EINKAUFSTRAINING
Wie in Rostock Eltern, Kinder, und Senioren durch den Nahrungsdschungel geleitet werden
Vor dem mannshohen Regal mit Dutzenden Packungen Cornflakes kapituliert Claras Mutter regelmäßig. "Im Gegensatz zu meinem Kind weiß ich nie, was ich nehmen soll", sagt sie seufzend. Kürzlich sollte, nein musste es für die Fünfjährige die Packung mit den Chips in Form von tanzenden Kängurus sein. "Clara war dann fürchterlich enttäuscht, als die Viecher nicht aus der Packung auf ihren Teller hüpften", erzählt die Mutter.
Solche Geschichten hört Simone Götz, Ernährungsberaterin der Neuen Verbraucherzentrale in Rostock, regelmäßig. "Kinder entscheiden nach Farbe, Beiwerk, Werbung, Eltern aber wollen etwas Gesundes, möglichst auch Preiswertes." Um Eltern bei der Entscheidung zu helfen, laden die Verbraucherschützer regelmäßig zum Einkaufstraining ein. Väter und Mütter gehen dann gemeinsam mit der Ernährungsberaterin durch den Supermarkt und lernen, die Fallen der Werbeindustrie zu umgehen.
Mit Kindern veranstaltet die Ernährungsberaterin eine Einkaufsrallye im Supermarkt und entlarvt dabei die Tricks von Lebensmittelherstellern. Diese Termine sind ebenso wie das Training für Erwachsene, für Singles und für Senioren immer bis auf den letzten Platz ausgebucht. "Die Nachfrage ist enorm, auch die Einzelberatungen zur Ernährung haben sehr stark zugenommen", sagt Simone Goetz. "Ungefähr seit der BSE-Krise interessieren sich die Verbraucher mehr für das Essen, für das, was drin ist. Sie sind schon viel besser informiert, aber eben auch verunsichert."
Die Werbefallen zu durchschauen sei letztlich gar nicht so schwer, macht Simone Goetz den Eltern Mut. "Wirklich gute oder schlechte Lebensmittel oder Süßigkeiten gibt es eigentlich nicht. Kontrollieren Sie die Inhaltsstoffe, vergleichen Sie den Preis, dann fallen einige Produkte schon aus der Wahl." Beliebt sei zum Beispiel der Hinweis "Ohne Zuckerzusatz". "Stimmt schon, aber hier in der Schokolade wird der Austauschstoff Maltid aufgeführt." Der aber wirkt ab einer gewissen Menge abführend.
Grundsätzlich rät sie zum Vergleichen von angeblichen Kindernahrungsmitteln mit denen für Erwachsene. "Wurst, Käse, Getränke speziell für Kinder sind bunter, oft süßer, aufwändiger verpackt und in ganz vielen Fällen teurer als die normalen Produkte. Und aus ernährungswissenschaftlicher Sicht braucht ein Kind ab dem zweiten Lebensjahr keine speziellen Lebensmittel", sagt die Expertin.

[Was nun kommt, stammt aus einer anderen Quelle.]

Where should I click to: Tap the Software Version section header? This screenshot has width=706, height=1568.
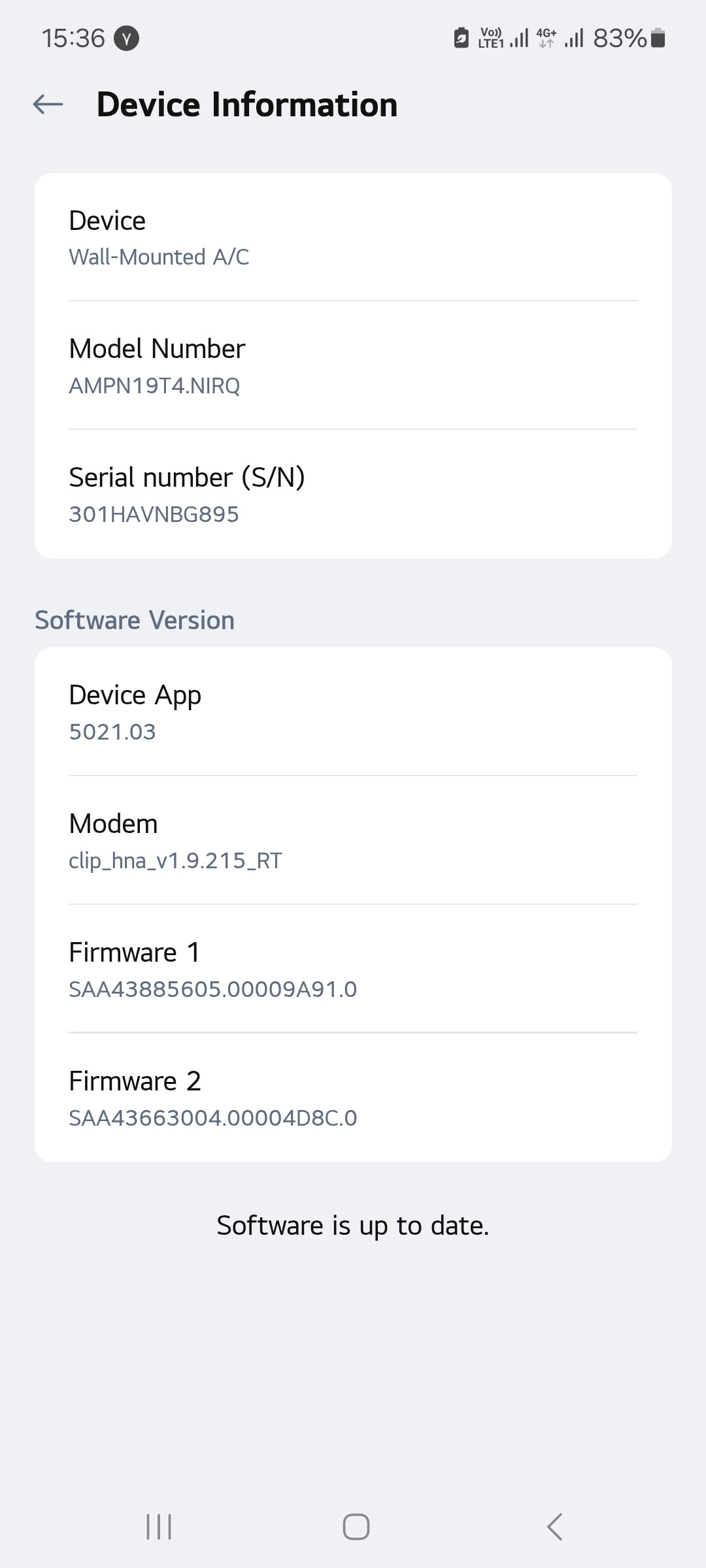(135, 620)
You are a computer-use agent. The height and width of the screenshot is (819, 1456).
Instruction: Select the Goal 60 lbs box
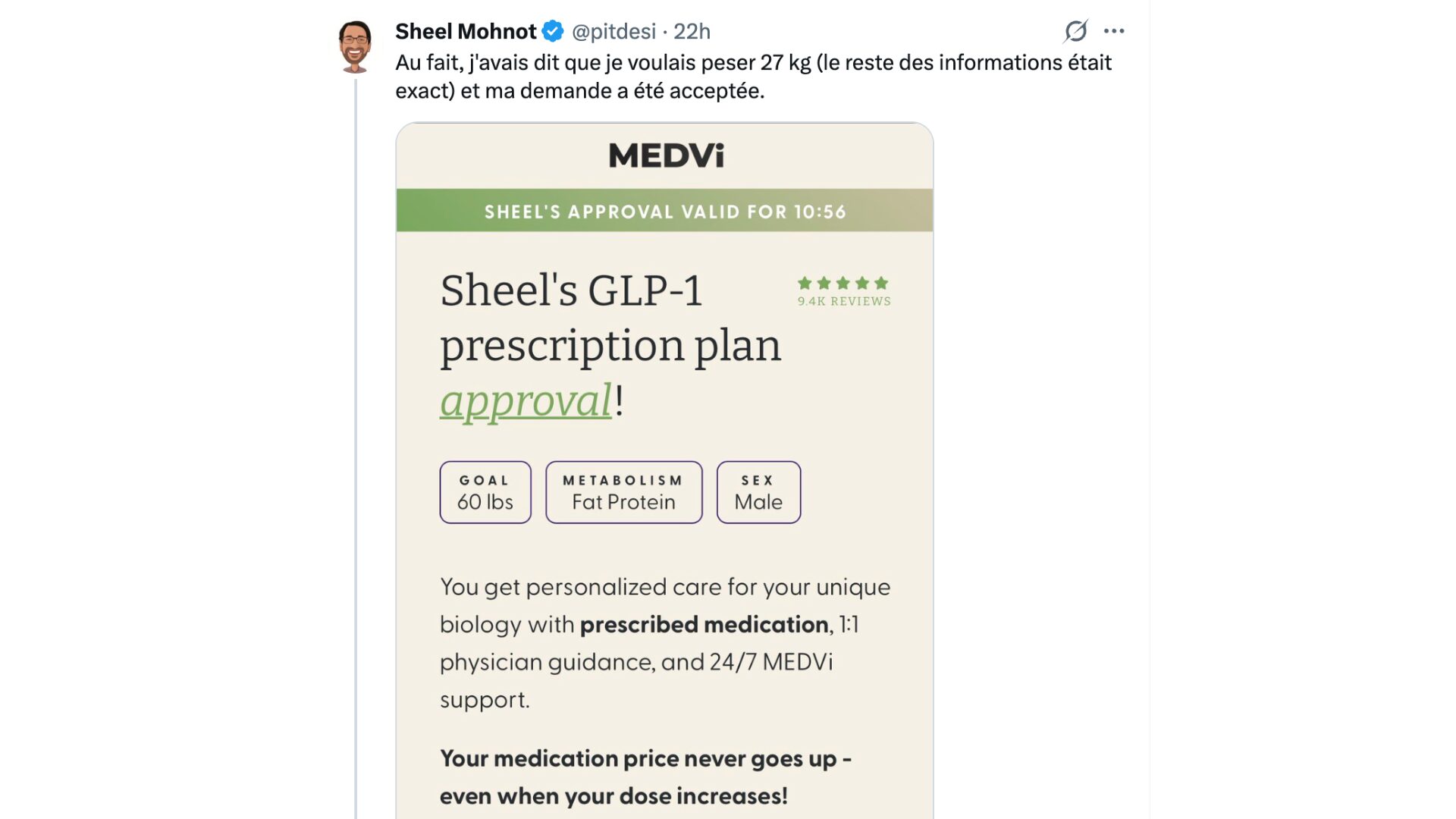[x=485, y=492]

Laut Umfragen erfüllen 50 Prozent der Eltern die Markenwünsche ihrer Kinder, wenn es um den Kauf süßer Brotaufstriche, Getränke oder eben Cornflakes geht. "Klären Sie ihre Kinder auf, dass sie als kluge Köpfchen nicht alles aus der Werbung glauben sollen", sagt Götz. Und für das gesparte Geld lasse sich lieber ein richtiges Spielzeug kaufen.
Auch Claras Mutter kennt durchaus Produkte, "wo irgendetwas nicht stimmt". Den Aha-Effekt bekam sie aber erst durch Simone Goetz` Preisvergleiche von Produkten sowie die Analyse vom Zuckergehalt beispielsweise bei Cornflakes. "Bis zu 40 Prozent Zuckeranteil - das kann ja nicht gesund sein", betont sie. Beim nächsten Griff ins Supermarktregal mit den Frühstücksflocken werde ihr das Wissen eine wertvolle Hilfe sein.